Transposta para livros, a troca de correspondências entre escritores praticamente constituiu um gênero literário. Quem escreve bem e pensa com clareza mantém o estilo mesmo quando se dirige a um único interlocutor e aborda um tema particular. No caso dos jornalistas e escritores Mario Sergio Conti e Ivan Lessa, além de mostrarem estilo impecável na troca de correspondência, os dois exibem erudição. Deve ter sido a constatação de que os e-mails pessoais que trocavam tinham mais qualidade que muito livro que está nas livrarias que deu a Conti a idéia de promover uma correspondência pública com o colega Ivan Lessa, que vive em Londres há mais de 30 anos. Os textos dos dois foram publicados pelo site UOL, do grupo Folha, entre maio de 2000 e abril de 2001.
Tratava-se, na verdade, de falsos e-mails. As mensagens eram escritas para serem publicadas e, portanto, pensadas para falar com o público e não com um interlocutor único. Algumas vezes, os dois combinavam de antemão o tema a ser abordado. O fato é que a conversa funciona. Muitas vezes tem jeito de papo furado.

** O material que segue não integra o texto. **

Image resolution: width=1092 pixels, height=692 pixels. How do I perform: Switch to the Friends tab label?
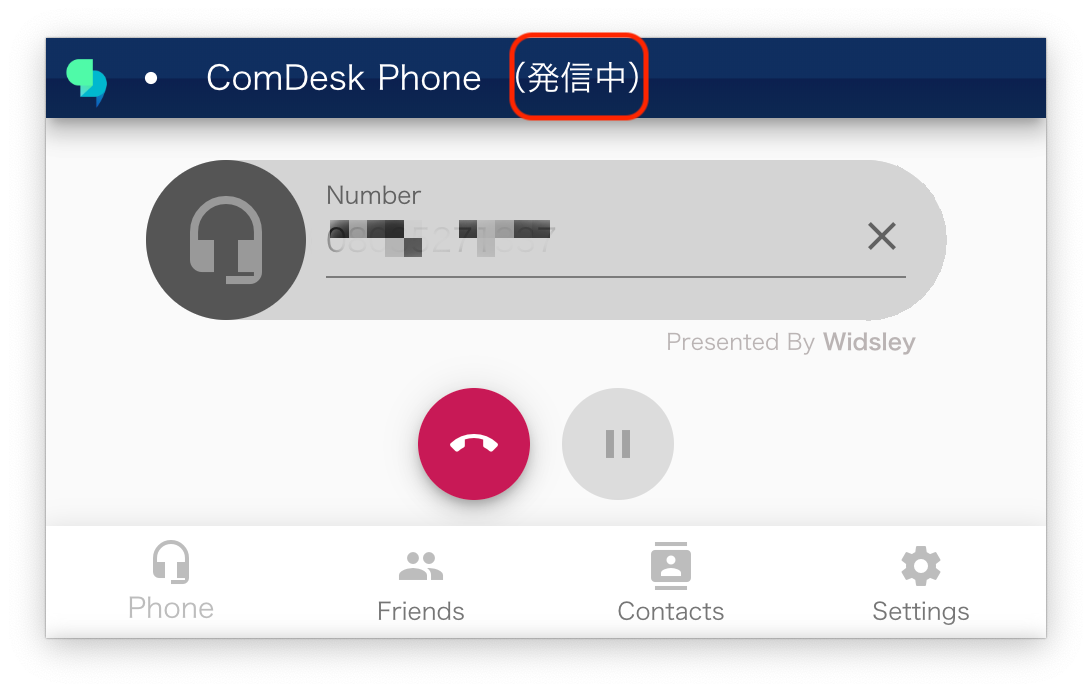point(421,611)
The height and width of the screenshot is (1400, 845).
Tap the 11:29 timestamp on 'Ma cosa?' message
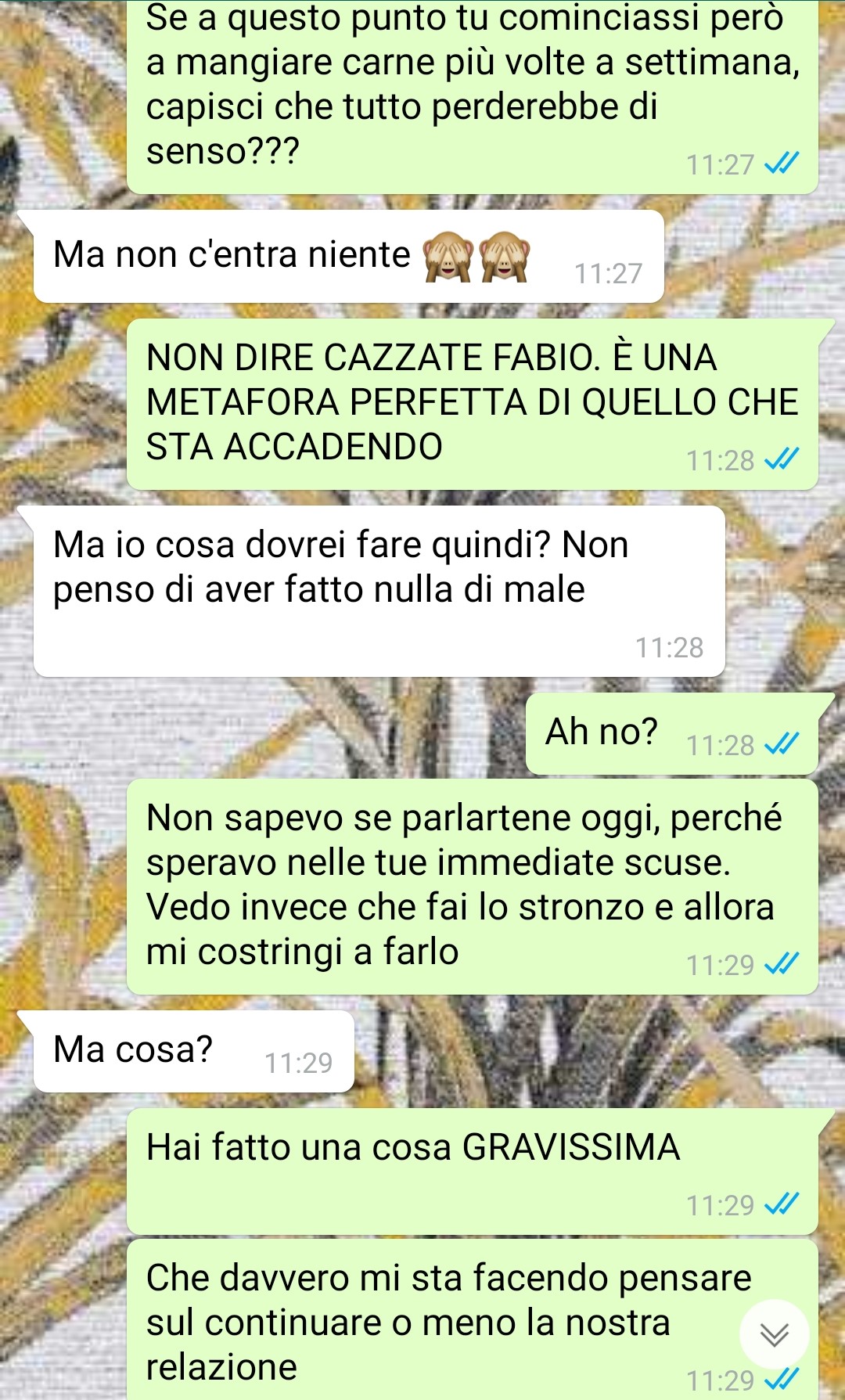pyautogui.click(x=298, y=1063)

Em outras, soa como uma página rediviva do Pasquim, onde Lessa escreveu e onde tornou seu humor finamente irônico conhecido. Ou, ainda, soa como um jogo de referências culturais, populares e eruditas, em que os jogadores se divertem em tirar da memória informações deliciosas sobre o mundo das artes.Da parte de Conti, se tem um toque mais documental do Brasil que ele vê como repórter especial da Folha de S.Paulo e como morador de São Paulo que às vezes viaja para outros cantos do Brasil.
Para publicar os e-mails em livro, os autores foram um pouco além. Incluíram algumas mensagens de caráter pessoal que trocaram naquele período. Assim, fica-se sabendo que Lessa está sempre cobrando o pagamento por seu trabalho e desespera-se quando não encontra o dinheiro na sua conta bancária; percebe-se sua angústia quando a mãe, a cronista Elsie Lessa, falece aos 85 anos, em Portugal; acompanha-se a preocupação dos dois com o amigo Diogo Mainardi, cujo filho recém-nascido tem um problema de saúde. Vem do mais sério dos dois os toques de meiguice: as poucas frases de Conti falando sobre a vida com sua filha pequena deixam transparecer o encantamento de um pai apaixonado: "Abraçada no macaco (de pelúcia), dando tchau: um encanto difícil de descrever, de definir."
Se a informalidade é maior nesses e-mails "verdadeiros", o estilo é o mesmo. Está lá a ironia, a erudição. Por trás dela transparece a amizade entre os dois, o respeito e carinho que um parece ter pelo outro ("Agora que você aceitou, como tudo indicava, torço pelo senhor, evidentemente. Para que tudo dê certo" Lessa para Conti, depois que este aceitou ser diretor do Jornal do Brasil). Lá pelas tantas, Ivan Lessa conta que anda deprimido: "Em meio à depressão, fui fazer um levantamento da minha vida. Boa idéia, né?", ironiza. Resposta de Conti: "Vai de arsênico, cara. Ou então dê uma de Sylvia Plath e enfie a cabeça no forno."
Acima de tudo, Eles Foram para Petrópolis é uma oportunidade de se ler Ivan Lessa, dono de um estilo tão pessoal e divertido que é difícil de descrever. Ele publica semanalmente uma crônica no site da BBC Brasil. Fora disso, tem um romance publicado, além de alguns livros de crônica. É um autor comentado, mas pouco lido. Os e-mails, falsos e verdadeiros, são amostras deste estilo.
Serviço
Eles Foram Para Petrópolis, de Ivan Lessa e Mario Sergio Conti. Companhia das Letras, 262 págs., R$ 40.